I (piano) played violin pieces with an audio microphone. The tracks are stored in Cubase LE4.
I have exported the recording and found when listening that about every 30 seconds, the recording jumps slightly forward, so there's a "hole" that is expressed by a disturbing clicking.
I guess my older laptop was overheated during the recording and had short crashes for milliseconds.
Now the short cut notes are not that bad, but the clicking noise really breaks the record.
Do you have ideas on how to surgically treat and "cure" these specific sites with Audacity?
Record again?
Otherwise:
You could beat a click filter on it. However, he also breaks a lot. Straight piano is sensitive.
For a 30s-rhythm you better fix by hand.
In the normal waveform representation, tedious and nearly impossible to find the clicks.

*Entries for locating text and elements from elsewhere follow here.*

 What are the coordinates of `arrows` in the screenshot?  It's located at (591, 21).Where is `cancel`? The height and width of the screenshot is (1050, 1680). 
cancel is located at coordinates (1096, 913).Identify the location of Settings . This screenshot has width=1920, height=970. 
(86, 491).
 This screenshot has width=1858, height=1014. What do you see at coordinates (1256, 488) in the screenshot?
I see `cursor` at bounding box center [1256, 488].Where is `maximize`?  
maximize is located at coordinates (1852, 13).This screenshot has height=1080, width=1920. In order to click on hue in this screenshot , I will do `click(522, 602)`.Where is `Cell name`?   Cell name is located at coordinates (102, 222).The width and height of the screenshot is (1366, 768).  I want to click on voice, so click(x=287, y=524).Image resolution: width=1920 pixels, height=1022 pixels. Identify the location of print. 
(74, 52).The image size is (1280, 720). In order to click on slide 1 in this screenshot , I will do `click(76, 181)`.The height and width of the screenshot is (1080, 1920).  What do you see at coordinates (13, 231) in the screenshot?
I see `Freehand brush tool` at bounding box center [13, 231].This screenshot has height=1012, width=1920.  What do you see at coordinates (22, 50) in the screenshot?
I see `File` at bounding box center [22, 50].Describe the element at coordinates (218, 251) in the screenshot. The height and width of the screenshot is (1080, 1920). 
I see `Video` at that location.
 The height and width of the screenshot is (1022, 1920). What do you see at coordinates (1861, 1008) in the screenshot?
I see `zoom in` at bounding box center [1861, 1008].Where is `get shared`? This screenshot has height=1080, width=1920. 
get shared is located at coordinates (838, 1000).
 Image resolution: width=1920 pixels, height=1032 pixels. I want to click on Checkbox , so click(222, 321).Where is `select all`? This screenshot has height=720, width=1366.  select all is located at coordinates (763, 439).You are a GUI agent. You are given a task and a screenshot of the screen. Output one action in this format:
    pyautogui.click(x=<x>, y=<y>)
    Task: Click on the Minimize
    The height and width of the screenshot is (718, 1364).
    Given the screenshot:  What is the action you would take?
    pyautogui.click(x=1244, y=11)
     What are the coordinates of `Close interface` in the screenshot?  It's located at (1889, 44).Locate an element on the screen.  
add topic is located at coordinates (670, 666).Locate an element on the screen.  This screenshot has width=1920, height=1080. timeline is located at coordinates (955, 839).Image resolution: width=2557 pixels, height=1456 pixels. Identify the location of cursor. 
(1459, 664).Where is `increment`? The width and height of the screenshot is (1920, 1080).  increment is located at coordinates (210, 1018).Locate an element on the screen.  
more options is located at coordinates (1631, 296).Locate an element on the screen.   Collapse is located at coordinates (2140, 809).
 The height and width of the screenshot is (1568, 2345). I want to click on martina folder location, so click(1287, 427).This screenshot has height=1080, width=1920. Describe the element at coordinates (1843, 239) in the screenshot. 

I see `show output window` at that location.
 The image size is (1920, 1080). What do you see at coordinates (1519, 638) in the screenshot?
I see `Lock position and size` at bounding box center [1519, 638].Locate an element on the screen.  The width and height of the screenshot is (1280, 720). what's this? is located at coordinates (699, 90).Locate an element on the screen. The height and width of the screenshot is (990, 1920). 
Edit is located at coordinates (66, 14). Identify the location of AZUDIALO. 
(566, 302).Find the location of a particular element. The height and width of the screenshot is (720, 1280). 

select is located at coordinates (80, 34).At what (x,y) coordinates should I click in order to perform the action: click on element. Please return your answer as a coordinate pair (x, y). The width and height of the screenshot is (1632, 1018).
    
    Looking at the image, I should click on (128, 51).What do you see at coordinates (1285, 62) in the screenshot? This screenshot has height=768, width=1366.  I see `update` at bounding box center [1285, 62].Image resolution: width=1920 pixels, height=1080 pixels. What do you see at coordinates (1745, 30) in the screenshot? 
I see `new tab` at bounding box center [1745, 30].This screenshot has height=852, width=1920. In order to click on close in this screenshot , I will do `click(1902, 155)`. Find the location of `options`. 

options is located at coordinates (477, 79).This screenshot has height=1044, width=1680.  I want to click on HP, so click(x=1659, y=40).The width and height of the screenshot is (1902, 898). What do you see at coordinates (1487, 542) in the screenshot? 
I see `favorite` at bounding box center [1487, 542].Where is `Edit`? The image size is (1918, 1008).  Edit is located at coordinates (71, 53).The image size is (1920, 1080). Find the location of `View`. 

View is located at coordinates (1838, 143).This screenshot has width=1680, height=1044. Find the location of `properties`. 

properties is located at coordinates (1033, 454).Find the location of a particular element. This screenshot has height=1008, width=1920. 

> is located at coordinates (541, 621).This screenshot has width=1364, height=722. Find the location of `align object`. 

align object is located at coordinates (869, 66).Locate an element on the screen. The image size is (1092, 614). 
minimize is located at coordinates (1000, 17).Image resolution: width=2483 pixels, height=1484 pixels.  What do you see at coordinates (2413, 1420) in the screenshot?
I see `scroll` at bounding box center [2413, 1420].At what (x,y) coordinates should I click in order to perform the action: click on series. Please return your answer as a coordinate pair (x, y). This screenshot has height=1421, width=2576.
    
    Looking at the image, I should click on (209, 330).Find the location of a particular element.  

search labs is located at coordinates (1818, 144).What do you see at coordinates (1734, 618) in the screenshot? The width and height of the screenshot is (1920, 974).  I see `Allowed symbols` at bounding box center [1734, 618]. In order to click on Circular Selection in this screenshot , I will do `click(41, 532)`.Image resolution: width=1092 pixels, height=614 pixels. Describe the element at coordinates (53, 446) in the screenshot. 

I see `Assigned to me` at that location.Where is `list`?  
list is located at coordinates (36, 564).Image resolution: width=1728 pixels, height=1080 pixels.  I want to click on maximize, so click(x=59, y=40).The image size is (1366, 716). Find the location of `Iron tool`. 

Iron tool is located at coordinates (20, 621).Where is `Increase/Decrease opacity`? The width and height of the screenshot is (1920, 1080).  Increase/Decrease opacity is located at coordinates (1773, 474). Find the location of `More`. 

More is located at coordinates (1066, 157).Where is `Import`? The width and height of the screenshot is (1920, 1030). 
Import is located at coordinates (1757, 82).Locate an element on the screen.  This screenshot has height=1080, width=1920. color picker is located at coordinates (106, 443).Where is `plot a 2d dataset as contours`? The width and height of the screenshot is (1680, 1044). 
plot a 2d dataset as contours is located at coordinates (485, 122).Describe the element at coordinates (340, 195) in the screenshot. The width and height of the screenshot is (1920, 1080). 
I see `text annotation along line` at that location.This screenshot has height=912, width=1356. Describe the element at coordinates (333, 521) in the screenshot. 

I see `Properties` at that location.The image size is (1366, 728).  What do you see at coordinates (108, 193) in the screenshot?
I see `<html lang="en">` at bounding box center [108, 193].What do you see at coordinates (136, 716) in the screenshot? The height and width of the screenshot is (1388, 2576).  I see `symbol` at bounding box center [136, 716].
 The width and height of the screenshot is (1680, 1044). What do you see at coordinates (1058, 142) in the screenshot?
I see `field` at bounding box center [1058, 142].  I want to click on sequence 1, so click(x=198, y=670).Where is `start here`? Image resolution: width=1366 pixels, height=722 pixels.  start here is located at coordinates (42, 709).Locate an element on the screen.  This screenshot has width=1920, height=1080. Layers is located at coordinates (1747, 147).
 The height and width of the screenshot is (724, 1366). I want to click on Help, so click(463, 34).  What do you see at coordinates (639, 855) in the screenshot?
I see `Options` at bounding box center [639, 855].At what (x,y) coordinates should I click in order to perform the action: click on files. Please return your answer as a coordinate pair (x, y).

Switch to the spectogram view:
These vertical monochromatic columns that emanate from the material are the clicks (or other damage, such as overrides).
When you zoom in and switch back to the waveform, you see the flank causing the click. It arises because a piece is missing:
Mark the affected halfwave:
and apply the filter "Repair". Now the flank should disappear (and thus he click)
Smaller overrides can be repaired in the same way. Make sure the repaired waveform is not overdriven.
Important: Work with the original WAV material you recorded!
Do not work on the mix.
With a lossy file format (MP3, AAC…), the clicks are no longer completely removable, since the sharp crackling noises are fed into the audio signal by the compression ("ringing").